Texte source —
↓

Ses camarades qui se trouvent à proximité – ils ne sont qu’une poignée – semblent pourtant démentir cette affirmation. Ils surveillent les alentours, prêts à faire face à des partisans du mouvement pro-implantation désireux d’en découdre avec les agriculteurs, de les harceler.
« Cela fait 28 ans que je fais ça, je n’ai jamais été aussi marginalisé », dit Ascherman. Il dénonce depuis longtemps les violences commises par les partisans du mouvement pro-implantation à l’encontre des Palestiniens.
« Il y avait toujours un nombre significatif d’Israéliens qui soutenaient – au moins de manière passive – ce que nous faisions et qui l’acceptaient », ajoute-t-il.
« Aujourd’hui, tout ça s’est évaporé. Nous n’avons presque plus de soutien », regrette-t-il.
« Nous avons deux fois plus peur »
Depuis que des terroristes du Hamas ont pris d’assaut le sud d’Israël, il y a cinq semaines – une incursion meurtrière qui a fait 1 200 morts du côté israélien, des civils en majorité – il y a eu une augmentation du nombre d’attaques commises à l’encontre des Palestiniens par les partisans du mouvement pro-implantation.
Avant le 7 octobre, il y avait, en moyenne, trois incidents de ce type par jour, selon l’ONU – un chiffre qui est passé à sept depuis le début de la guerre. Le Shin Bet aurait mis en garde les leaders israéliens, leur disant que ces violences en recrudescence étaient susceptibles d’entraîner une explosion en Cisjordanie.
De son côté, le Premier ministre Benjamin Netanyahu a averti, la semaine dernière, les maires des implantations israéliennes « qu’une toute petite poignée d’extrémistes » commettaient des actes de violence qui pouvaient entraîner une escalade en Cisjordanie, faisant écho aux inquiétudes de Washington face à ce phénomène.
Mais dans les heures qui ont suivi cette déclaration – qui était allée plus loin que toutes les condamnations des violences perpétrées par les résidents d’implantation qu’avait pu faire le Premier ministre dans le passé – son Bureau a diffusé des propos également tenus par Netanyahu pendant sa rencontre avec les maires, où il disait que « j’ai fait savoir au président Biden que les accusations lancées contre le mouvement pro-implantation étaient sans fondement ». Il semble, dans ces paroles, faire référence au mouvement dans son ensemble.

↑

Données de l'exercice —

↓

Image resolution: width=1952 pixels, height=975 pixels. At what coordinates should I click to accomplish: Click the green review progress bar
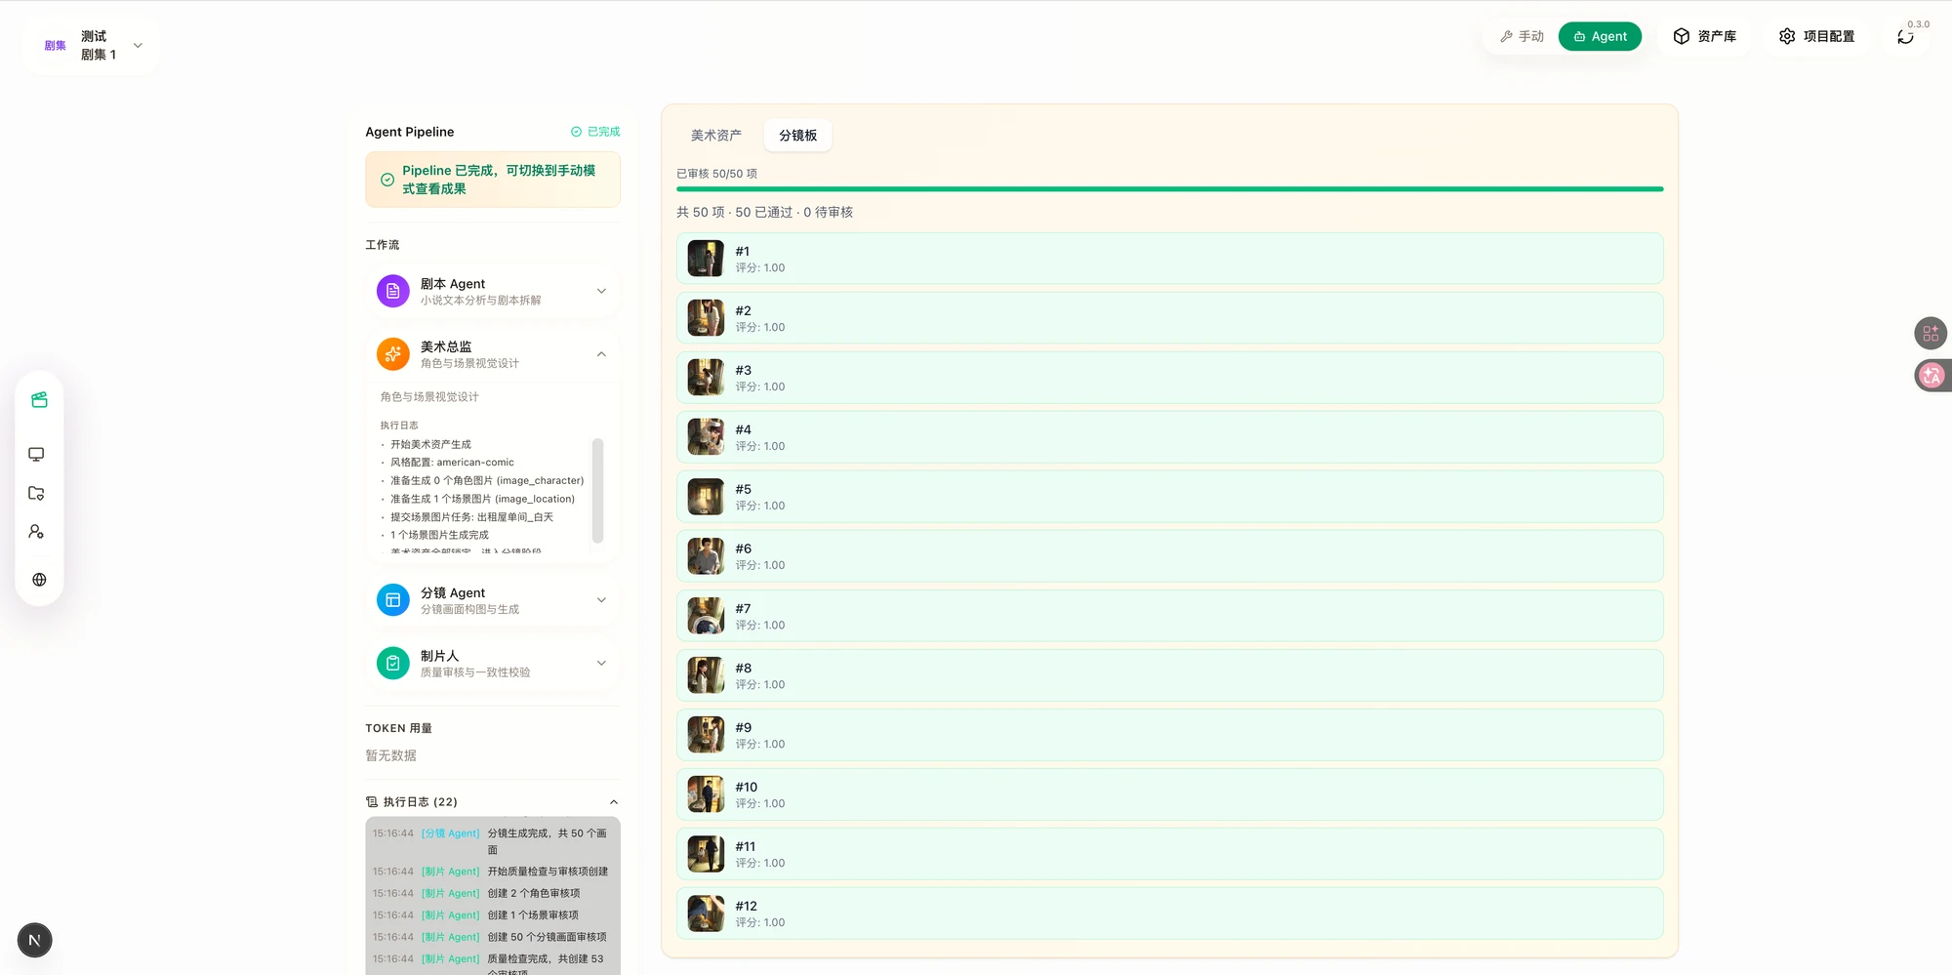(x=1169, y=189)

↑
↓

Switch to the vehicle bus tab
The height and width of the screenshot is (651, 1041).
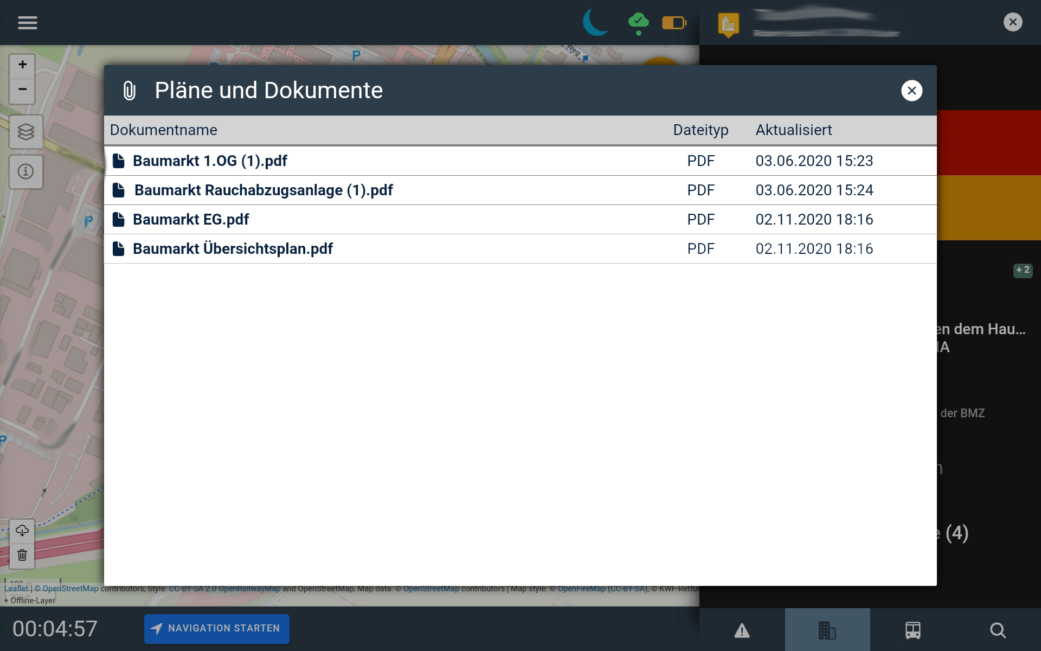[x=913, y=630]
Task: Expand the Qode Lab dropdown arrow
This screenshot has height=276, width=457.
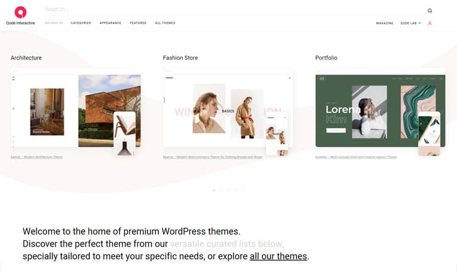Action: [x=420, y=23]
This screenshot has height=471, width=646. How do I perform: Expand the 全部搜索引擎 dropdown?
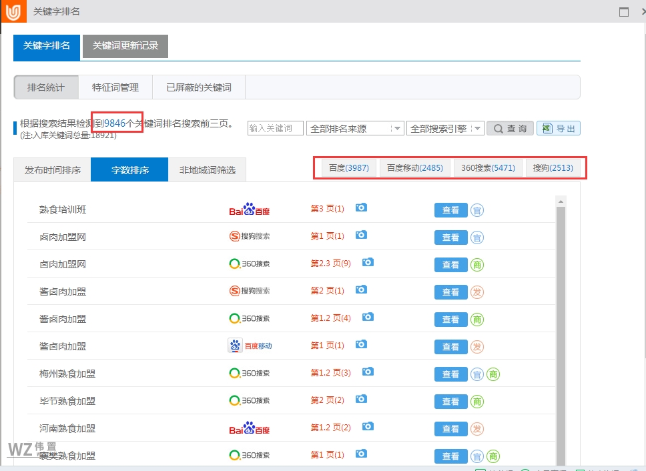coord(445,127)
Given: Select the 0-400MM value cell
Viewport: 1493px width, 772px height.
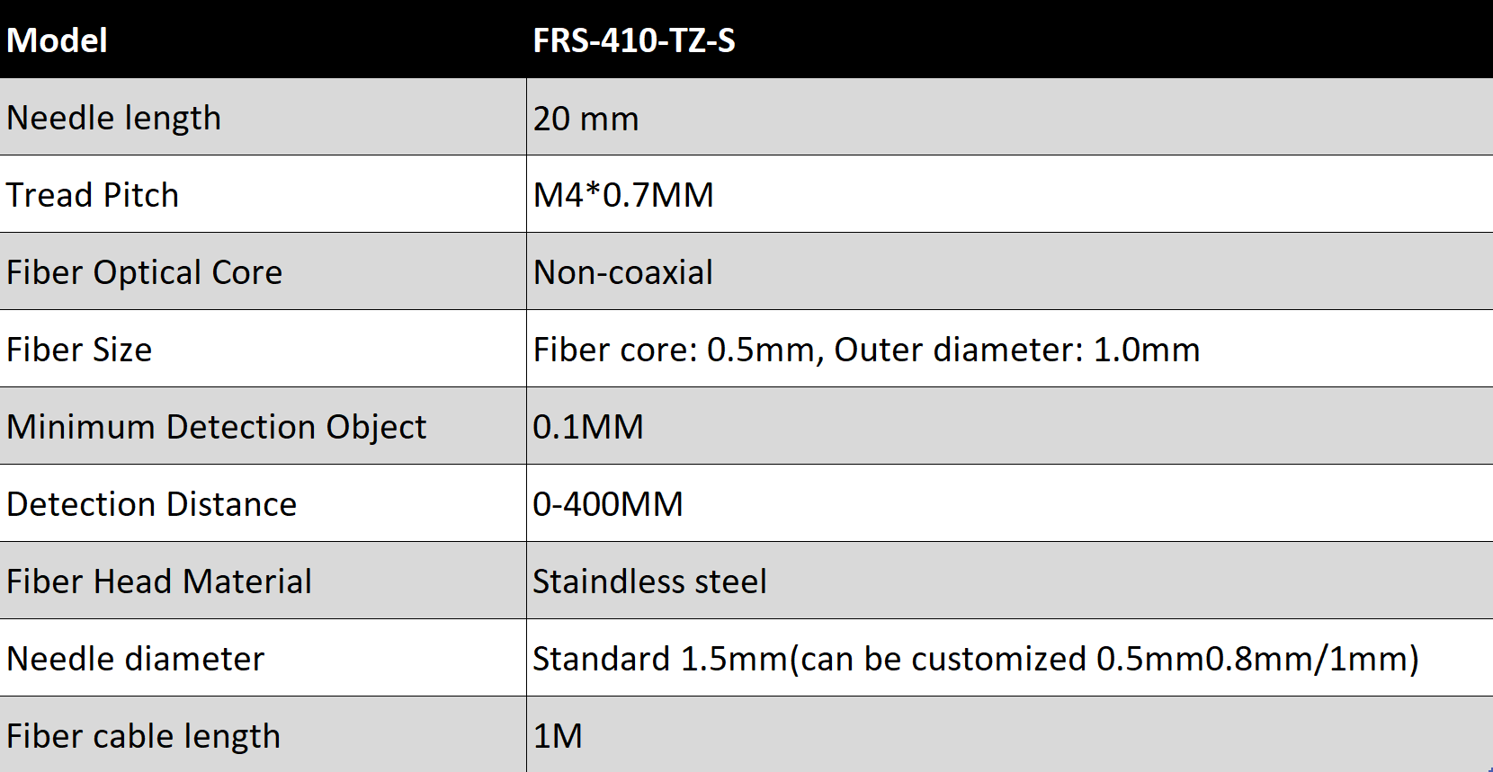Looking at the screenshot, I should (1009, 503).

↑
↓

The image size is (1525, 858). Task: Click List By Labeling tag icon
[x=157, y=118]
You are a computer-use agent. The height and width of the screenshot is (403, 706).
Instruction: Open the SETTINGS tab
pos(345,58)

↑

Énoncé 1 — Indiquez si chacune des affirmations suivantes concorde avec le texte source sur les violences en Cisjordanie, en répondant par oui ou par non et en citant fidèlement les mots du texte qui tranchent. (a) Selon l'ONU, le nombre moyen d'incidents quotidiens est passé de trois à sept depuis le début de la guerre. (b) Ascherman affirme mener cette action depuis vingt ans. (c) Les victimes israéliennes de l'incursion du Hamas étaient en majorité des militaires.
Énoncé 2 — Dans les enregistrements, renvoyez à l'identique le passage allant de la ligne qui contient « Image resolution: width=1952 » jusqu'à la ligne qui contient « (x=1169, y=189) », ces deux lignes comprises, en omettant les images.

Résultat 1 —
(a) Oui : « Avant le 7 octobre, il y avait, en moyenne, trois incidents de ce type par jour, selon l’ONU – un chiffre qui est passé à sept depuis le début de la guerre. »
(b) Non : « Cela fait 28 ans que je fais ça ».
(c) Non : « une incursion meurtrière qui a fait 1 200 morts du côté israélien, des civils en majorité ».

Résultat 2 —
Image resolution: width=1952 pixels, height=975 pixels. At what coordinates should I click to accomplish: Click the green review progress bar
(x=1169, y=189)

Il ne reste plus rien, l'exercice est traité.